Suppose ${{W}}_{n_q}^q={L}\{f_1^q(x),\dots ,f_{n_q}^q(x)\}$ is generated by the solutions of the linear n_qth-order ODEs

$\begin{array}{l}{{L}}^q\left[y\right]=y_q^{(n_q)}+a_{n_q-1}^q(x)y^{(n_q-1)}+\cdots \\ +a_1^q(x)y_q^{\prime }+a_0^q(x)y_q=0,q=1,2.& (14)\end{array}$

Thus, the invariant conditions represented by

$\begin{array}{ll}{{L}}^q[F^q[{\overline{u}}^1,{\overline{u}}^2]]{|}_{[H_1]\cap [H_2]}=0,q=1,2& (15)\end{array}$

one can denote by [H_q] the equation ${{L}}^q\left[{\overline{u}}^q\right]=0$ and its differentials w.r.t x. Once one determined the maximal dimension, then the complete classification and exact solutions of the equation can be investigated. From Equation (15) representing the invariant condition, the estimation has been determined in Shen et al. [4].

Theorem 3.1. Let 𝔽 = (F¹, F²) be a nonlinear vector and be coupled. We can assume without loss of generality (k₁ ≥ k₂).

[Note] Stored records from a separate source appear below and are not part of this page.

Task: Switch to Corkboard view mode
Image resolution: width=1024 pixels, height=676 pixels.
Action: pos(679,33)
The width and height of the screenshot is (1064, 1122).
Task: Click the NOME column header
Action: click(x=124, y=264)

If the operator 𝔽 admits the invariant subspace ${{W}}_{n_1}^1\times {{W}}_{n_2}^2(n_1\ge n_2>0),$ then there holds n₁ − n₂ ≤ k₂, n₁ ≤ 2(k₁ + k₂) + 1.

In theorem 2.1, the operator 𝔽 is couple meaning

$\begin{array}{l}{\left(F_{{\overline{u}}_0^2}^1\right)}^2+{\left(F_{{\overline{u}}_1^2}^1\right)}^2+\cdots +{\left(F_{{\overline{u}}_{k_1}^2}^1\right)}^2\ne 0\hfill \\ {\left(F_{{\overline{u}}_0^2}^2\right)}^2+{\left(F_{{\overline{u}}_1^2}^2\right)}^2+\cdots +{\left(F_{{\overline{u}}_{k_1}^2}^2\right)}^2\ne 0.\hfill & (16)\end{array}$

𝔽 represents a nonlinear vector, i.e., for certain i₀, j₀, l₀ ∈ {1, 2}, p₀, q₀ ∈ {0, 1, …, k_i0}, there holds

$\begin{array}{ll}\frac{\partial F^{i_0}}{\partial {\overline{u}}_{p_0}^{j_0}\partial {\overline{u}}_{q_0}^{l_0}}\ne 0.& (17)\end{array}$

In the case of k₁ = k₂, the estimation of maximal dimension is given in Zhu and Qu [5]. Next, we consider the case 0 < n₁ < n₂. We give the following results from Song et al. [6] in a more general form which we shall apply in the next section.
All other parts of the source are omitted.